Ancora un altro ricordo si associa al mio amore per Il flauto magico. Da ragazzo ero un vagabondo. Un giorno di ottobre me ne andai a piedi fino a Drottningholm per vedere il teatro del castello. Per qualche motivo la porta d’ingresso al palcoscenico era aperta. Entrai e vidi per la prima volta il teatro barocco che era stato appena restaurato. Ricordo perfettamente che per me fu un’esperienza magica: il chiaroscuro, il silenzio, il palcoscenico.

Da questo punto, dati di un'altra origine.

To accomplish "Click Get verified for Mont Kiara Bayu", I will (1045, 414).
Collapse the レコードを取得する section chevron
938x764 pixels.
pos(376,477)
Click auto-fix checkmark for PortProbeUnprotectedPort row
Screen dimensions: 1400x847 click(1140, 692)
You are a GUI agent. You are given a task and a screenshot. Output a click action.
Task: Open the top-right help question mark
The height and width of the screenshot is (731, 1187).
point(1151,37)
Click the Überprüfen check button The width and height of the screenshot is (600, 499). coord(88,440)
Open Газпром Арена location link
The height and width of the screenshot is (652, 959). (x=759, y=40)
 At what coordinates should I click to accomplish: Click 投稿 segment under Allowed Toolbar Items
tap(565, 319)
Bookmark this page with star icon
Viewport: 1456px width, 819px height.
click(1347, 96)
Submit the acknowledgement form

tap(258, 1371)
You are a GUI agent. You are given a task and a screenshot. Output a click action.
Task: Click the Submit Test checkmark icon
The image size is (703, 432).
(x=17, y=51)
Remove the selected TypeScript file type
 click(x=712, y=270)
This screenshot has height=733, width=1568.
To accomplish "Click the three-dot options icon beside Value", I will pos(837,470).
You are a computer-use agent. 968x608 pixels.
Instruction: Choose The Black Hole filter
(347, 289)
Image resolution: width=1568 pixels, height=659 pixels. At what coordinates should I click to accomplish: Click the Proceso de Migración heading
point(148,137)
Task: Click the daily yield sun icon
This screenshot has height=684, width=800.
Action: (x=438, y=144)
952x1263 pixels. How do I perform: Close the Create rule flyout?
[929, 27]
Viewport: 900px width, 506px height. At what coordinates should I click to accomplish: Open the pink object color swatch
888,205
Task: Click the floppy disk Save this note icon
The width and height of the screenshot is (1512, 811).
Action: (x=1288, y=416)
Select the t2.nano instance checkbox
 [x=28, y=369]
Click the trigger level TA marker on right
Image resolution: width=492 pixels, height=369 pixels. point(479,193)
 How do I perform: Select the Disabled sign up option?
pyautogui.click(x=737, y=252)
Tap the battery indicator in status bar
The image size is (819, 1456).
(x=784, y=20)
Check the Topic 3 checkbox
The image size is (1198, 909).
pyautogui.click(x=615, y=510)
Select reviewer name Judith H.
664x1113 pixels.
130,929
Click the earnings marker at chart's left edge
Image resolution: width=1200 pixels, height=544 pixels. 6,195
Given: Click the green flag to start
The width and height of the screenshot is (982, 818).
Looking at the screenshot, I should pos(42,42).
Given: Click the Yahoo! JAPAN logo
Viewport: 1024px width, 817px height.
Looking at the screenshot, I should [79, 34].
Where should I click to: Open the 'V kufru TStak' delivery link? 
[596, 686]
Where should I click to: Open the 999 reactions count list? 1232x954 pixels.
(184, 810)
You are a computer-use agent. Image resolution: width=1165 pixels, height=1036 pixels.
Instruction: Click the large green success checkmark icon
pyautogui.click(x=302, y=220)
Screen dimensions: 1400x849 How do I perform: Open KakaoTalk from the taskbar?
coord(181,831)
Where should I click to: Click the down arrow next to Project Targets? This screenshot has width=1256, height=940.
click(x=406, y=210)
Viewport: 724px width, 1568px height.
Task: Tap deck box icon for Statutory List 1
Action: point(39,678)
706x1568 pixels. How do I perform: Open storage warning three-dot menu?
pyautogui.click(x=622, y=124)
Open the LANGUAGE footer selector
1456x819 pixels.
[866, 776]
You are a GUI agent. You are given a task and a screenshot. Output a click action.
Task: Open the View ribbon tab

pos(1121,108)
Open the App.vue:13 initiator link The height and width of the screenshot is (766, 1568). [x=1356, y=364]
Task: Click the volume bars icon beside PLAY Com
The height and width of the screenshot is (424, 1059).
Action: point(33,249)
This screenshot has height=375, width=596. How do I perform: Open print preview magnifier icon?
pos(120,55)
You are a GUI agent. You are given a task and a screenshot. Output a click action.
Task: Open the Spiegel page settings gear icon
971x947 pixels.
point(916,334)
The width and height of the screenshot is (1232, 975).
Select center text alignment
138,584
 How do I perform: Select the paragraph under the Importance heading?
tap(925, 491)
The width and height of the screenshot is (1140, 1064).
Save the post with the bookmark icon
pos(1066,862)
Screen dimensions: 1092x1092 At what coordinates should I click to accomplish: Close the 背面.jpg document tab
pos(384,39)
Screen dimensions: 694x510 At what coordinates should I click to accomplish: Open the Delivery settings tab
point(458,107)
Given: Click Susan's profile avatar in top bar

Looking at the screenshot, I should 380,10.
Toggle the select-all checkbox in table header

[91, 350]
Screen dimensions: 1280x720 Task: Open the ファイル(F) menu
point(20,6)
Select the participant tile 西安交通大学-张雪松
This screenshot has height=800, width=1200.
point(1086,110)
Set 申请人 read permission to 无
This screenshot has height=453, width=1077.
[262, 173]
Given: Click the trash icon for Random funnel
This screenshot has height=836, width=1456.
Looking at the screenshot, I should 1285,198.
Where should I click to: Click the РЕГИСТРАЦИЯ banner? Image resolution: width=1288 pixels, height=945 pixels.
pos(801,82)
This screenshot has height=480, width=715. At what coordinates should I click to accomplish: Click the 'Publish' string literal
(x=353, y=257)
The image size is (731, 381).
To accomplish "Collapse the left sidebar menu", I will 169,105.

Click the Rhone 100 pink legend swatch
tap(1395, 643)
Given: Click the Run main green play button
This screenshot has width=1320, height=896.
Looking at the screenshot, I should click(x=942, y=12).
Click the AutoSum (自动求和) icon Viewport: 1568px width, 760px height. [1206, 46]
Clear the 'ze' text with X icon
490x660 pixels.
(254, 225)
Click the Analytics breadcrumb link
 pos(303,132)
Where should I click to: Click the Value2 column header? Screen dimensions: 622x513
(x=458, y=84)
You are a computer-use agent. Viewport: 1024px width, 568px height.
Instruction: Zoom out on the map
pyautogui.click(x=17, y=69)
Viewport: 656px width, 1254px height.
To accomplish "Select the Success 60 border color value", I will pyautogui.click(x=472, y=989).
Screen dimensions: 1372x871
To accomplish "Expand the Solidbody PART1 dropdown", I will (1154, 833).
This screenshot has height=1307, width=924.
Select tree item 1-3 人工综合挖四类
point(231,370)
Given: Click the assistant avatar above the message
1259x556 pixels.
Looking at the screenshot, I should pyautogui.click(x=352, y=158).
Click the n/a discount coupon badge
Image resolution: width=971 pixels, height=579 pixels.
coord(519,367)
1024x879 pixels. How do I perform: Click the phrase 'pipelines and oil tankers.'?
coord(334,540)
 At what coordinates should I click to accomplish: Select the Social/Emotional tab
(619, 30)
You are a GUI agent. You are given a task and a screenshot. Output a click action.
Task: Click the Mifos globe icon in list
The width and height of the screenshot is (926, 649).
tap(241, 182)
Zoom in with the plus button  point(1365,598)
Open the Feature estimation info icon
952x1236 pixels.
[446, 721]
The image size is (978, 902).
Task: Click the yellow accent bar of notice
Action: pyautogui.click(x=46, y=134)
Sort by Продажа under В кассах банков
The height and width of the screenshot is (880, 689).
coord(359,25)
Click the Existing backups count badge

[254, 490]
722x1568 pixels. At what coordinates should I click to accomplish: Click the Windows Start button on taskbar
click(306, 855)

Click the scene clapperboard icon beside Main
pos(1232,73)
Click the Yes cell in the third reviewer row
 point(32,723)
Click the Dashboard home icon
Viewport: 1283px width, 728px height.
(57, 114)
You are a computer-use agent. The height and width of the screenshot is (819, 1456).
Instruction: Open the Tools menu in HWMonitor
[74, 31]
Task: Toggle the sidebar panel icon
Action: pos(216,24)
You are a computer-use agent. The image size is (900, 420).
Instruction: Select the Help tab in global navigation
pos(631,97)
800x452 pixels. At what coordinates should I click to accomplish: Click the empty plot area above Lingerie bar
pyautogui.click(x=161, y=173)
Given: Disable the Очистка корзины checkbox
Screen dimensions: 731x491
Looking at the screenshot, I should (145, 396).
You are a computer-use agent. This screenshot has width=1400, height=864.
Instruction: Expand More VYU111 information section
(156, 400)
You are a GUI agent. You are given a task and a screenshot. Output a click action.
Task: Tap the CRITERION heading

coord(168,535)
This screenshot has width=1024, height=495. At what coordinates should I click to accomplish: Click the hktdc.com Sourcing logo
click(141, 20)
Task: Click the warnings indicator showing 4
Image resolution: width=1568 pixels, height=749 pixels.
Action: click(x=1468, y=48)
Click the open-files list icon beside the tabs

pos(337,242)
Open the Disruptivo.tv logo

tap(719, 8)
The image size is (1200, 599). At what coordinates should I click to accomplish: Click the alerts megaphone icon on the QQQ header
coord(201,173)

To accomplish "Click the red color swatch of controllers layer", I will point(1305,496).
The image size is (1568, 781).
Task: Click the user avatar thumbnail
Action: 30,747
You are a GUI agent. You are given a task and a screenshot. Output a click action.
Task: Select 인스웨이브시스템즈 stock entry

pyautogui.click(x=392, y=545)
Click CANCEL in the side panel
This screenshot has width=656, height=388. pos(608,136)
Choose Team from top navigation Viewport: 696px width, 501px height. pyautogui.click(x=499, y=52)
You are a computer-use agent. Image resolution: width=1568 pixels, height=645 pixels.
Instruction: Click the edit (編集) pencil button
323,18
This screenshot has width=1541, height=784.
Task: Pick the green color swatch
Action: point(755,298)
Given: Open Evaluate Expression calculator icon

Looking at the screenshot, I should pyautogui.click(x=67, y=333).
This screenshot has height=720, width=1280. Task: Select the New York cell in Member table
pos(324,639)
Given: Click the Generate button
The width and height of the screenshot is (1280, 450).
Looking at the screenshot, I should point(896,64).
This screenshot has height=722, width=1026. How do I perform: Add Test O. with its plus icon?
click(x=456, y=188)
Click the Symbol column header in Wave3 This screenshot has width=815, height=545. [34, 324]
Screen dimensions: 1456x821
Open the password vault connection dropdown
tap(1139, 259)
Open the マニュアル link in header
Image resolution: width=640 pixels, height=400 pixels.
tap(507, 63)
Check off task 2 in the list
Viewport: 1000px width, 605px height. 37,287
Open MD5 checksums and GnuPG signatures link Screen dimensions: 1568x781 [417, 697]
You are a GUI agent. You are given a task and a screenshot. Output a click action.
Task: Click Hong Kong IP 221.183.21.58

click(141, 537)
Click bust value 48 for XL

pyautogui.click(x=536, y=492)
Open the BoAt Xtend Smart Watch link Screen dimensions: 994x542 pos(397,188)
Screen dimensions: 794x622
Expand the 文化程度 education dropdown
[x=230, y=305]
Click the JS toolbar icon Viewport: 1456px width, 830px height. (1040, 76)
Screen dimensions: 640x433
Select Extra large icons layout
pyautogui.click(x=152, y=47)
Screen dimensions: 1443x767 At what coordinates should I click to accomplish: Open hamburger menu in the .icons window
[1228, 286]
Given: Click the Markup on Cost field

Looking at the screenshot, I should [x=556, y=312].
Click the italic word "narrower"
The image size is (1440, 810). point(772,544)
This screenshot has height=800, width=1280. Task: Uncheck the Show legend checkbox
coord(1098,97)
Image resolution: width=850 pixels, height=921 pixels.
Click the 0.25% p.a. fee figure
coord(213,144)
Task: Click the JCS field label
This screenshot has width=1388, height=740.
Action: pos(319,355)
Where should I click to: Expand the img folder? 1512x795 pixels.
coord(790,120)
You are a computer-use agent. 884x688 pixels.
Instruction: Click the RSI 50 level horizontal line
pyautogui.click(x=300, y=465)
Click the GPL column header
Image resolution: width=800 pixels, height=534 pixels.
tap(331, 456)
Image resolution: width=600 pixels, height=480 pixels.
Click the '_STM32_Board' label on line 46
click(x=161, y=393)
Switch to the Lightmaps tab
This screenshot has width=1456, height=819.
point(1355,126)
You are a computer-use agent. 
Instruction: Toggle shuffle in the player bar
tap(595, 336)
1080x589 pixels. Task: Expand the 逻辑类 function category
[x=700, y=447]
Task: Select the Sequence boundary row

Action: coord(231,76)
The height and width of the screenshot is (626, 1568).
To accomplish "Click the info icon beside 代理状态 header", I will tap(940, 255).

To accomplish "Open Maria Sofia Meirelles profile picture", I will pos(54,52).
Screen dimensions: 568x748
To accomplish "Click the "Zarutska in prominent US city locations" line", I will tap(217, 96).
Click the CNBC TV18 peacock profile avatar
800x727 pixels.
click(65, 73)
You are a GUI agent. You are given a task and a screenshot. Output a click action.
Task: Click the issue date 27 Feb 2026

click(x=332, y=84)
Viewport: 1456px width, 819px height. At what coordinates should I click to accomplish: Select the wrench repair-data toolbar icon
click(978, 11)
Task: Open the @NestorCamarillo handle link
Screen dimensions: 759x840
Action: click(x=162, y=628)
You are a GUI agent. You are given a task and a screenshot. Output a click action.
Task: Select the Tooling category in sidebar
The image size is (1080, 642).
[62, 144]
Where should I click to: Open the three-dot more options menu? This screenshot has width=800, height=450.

Nella mia fantasia ho sempre visto Il flauto magico racchiuso in questo spazio d’altri tempi, in questo raccolto teatro di legno dall’acustica meravigliosa, con il suo palcoscenico dolcemente digradante, i suoi fondali e le sue quinte. Qui si trova la nobile magia dell’illusione teatrale. Niente è, tutto è come se. Nel preciso momento in cui si alza il sipario tra palcoscenico e pubblico viene stipulato un patto: adesso immaginiamo insieme. E’ dunque naturale che il dramma si svolga nel teatro barocco e con il macchinario originale e impareggiabile del teatro barocco.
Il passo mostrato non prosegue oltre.